* _Description of the task_
Each line in the records below, from the one that contains "Mon compte (576, 86)" to the one that contains "Chính sách thanh toán (363, 2457)", should be reproduced exactly, the first and last included.

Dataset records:
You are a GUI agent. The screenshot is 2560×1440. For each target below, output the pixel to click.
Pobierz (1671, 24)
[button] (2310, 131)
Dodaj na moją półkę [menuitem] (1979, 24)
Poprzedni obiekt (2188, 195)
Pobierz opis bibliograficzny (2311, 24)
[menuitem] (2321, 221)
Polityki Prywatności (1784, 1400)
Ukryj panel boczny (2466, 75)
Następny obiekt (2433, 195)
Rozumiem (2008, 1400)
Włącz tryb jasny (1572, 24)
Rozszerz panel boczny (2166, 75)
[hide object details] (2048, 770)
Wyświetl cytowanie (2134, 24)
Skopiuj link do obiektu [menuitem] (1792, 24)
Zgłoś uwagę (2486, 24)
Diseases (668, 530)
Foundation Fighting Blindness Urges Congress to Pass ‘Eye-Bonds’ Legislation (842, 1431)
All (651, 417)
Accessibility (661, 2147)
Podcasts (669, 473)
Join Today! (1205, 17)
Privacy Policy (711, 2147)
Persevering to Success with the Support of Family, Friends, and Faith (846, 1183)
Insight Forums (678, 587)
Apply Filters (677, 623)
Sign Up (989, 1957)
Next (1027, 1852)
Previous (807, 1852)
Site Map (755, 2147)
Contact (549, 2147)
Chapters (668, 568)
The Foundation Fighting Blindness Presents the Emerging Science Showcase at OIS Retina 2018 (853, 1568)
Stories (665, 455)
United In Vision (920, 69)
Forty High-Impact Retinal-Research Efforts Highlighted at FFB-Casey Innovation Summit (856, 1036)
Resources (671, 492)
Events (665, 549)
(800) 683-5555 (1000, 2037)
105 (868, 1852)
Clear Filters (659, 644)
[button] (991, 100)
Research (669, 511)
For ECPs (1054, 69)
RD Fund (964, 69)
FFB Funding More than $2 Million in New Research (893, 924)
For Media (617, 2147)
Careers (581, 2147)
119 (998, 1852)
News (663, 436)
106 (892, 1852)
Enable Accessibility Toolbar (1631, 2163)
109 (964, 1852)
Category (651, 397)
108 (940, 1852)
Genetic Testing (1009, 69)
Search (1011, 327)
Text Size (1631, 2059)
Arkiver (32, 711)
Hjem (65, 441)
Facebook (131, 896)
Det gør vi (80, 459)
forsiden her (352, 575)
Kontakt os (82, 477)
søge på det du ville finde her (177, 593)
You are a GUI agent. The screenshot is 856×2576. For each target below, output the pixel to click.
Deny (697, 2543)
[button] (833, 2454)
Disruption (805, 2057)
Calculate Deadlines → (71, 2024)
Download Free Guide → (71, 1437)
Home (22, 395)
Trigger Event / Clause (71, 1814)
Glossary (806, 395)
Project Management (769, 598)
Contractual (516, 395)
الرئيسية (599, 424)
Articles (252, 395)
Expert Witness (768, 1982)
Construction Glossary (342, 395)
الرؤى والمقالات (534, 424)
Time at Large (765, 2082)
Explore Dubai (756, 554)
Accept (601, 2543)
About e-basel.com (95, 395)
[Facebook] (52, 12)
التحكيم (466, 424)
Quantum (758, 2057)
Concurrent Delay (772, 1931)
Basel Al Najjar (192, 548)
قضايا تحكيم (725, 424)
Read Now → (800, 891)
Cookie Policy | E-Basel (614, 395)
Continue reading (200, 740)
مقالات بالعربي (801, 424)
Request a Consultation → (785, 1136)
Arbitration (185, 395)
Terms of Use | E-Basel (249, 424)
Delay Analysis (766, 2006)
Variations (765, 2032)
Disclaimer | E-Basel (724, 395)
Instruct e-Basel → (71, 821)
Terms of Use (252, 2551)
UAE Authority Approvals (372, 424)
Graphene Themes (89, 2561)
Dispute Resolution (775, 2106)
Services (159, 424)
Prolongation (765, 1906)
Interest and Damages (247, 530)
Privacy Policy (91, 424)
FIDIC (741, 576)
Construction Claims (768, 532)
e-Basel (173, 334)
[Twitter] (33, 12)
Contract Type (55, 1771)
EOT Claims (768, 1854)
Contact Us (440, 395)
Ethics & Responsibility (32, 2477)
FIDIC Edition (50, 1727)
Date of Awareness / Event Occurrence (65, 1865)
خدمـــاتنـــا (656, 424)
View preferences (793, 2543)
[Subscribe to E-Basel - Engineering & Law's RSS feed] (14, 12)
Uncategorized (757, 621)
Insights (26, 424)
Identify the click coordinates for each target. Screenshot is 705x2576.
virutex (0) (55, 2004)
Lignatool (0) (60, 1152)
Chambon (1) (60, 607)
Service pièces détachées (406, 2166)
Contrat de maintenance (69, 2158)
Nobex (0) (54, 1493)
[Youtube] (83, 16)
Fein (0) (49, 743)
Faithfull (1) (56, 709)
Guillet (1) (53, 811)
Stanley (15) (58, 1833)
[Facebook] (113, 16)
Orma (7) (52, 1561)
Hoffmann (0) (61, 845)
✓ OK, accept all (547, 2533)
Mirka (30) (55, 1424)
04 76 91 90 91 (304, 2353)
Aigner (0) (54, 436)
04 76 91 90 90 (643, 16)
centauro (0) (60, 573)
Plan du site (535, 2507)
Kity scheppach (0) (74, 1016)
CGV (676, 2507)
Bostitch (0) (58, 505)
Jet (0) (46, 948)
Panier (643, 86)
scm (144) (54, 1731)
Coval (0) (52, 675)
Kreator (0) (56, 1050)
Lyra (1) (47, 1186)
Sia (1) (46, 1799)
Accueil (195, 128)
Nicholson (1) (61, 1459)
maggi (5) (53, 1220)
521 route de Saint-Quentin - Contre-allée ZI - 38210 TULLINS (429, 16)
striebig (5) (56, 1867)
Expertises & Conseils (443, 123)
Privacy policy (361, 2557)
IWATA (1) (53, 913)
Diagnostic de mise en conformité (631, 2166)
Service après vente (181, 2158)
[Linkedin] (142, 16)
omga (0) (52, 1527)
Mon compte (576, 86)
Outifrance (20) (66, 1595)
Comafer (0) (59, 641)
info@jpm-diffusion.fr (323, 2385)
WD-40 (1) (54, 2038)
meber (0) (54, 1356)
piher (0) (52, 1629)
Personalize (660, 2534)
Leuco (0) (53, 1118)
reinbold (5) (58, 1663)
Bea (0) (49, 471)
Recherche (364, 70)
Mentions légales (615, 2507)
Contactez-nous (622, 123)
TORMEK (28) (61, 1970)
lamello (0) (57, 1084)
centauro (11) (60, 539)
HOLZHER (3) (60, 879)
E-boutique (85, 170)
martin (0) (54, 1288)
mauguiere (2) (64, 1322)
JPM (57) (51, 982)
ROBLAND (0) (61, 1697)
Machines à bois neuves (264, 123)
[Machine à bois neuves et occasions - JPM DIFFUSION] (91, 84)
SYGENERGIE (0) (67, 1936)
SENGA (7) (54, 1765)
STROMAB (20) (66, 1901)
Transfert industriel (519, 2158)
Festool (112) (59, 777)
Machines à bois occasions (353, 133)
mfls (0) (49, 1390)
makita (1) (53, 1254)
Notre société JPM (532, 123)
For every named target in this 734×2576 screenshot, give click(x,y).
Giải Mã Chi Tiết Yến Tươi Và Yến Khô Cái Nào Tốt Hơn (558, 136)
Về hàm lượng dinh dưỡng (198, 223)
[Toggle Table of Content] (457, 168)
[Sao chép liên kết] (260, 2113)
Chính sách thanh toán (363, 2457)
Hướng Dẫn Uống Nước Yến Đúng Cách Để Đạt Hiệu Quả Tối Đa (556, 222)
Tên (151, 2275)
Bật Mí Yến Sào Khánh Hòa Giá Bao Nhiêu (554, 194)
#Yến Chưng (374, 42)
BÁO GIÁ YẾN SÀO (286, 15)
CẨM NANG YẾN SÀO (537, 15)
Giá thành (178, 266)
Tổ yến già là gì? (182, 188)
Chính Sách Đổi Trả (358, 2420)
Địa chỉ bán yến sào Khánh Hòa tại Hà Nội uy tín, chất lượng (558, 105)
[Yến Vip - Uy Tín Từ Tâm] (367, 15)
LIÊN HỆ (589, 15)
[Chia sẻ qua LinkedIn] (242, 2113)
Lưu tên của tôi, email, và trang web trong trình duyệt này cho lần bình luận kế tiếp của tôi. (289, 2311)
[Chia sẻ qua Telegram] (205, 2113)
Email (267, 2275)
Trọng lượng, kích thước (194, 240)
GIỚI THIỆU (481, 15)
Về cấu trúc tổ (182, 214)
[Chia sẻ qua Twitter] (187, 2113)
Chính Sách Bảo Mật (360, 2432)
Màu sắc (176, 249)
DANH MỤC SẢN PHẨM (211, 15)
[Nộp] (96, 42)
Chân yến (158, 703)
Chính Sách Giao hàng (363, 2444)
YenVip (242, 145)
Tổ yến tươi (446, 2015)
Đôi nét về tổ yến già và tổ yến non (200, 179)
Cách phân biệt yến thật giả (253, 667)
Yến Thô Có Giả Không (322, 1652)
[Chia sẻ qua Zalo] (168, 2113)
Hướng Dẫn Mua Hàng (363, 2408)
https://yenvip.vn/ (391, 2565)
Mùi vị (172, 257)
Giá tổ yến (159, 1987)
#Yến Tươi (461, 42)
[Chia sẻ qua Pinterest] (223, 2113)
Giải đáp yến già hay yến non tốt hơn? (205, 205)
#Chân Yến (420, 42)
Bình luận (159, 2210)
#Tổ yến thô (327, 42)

* _Worked solution_
Mon compte (576, 86)
Outifrance (20) (66, 1595)
Comafer (0) (59, 641)
info@jpm-diffusion.fr (323, 2385)
WD-40 (1) (54, 2038)
meber (0) (54, 1356)
piher (0) (52, 1629)
Personalize (660, 2534)
Leuco (0) (53, 1118)
reinbold (5) (58, 1663)
Bea (0) (49, 471)
Recherche (364, 70)
Mentions légales (615, 2507)
Contactez-nous (622, 123)
TORMEK (28) (61, 1970)
lamello (0) (57, 1084)
centauro (11) (60, 539)
HOLZHER (3) (60, 879)
E-boutique (85, 170)
martin (0) (54, 1288)
mauguiere (2) (64, 1322)
JPM (57) (51, 982)
ROBLAND (0) (61, 1697)
Machines à bois neuves (264, 123)
[Machine à bois neuves et occasions - JPM DIFFUSION] (91, 84)
SYGENERGIE (0) (67, 1936)
SENGA (7) (54, 1765)
STROMAB (20) (66, 1901)
Transfert industriel (519, 2158)
Festool (112) (59, 777)
Machines à bois occasions (353, 133)
mfls (0) (49, 1390)
makita (1) (53, 1254)
Notre société JPM (532, 123)
For every named target in this 734×2576 screenshot, give click(x,y).
Giải Mã Chi Tiết Yến Tươi Và Yến Khô Cái Nào Tốt Hơn (558, 136)
Về hàm lượng dinh dưỡng (198, 223)
[Toggle Table of Content] (457, 168)
[Sao chép liên kết] (260, 2113)
Chính sách thanh toán (363, 2457)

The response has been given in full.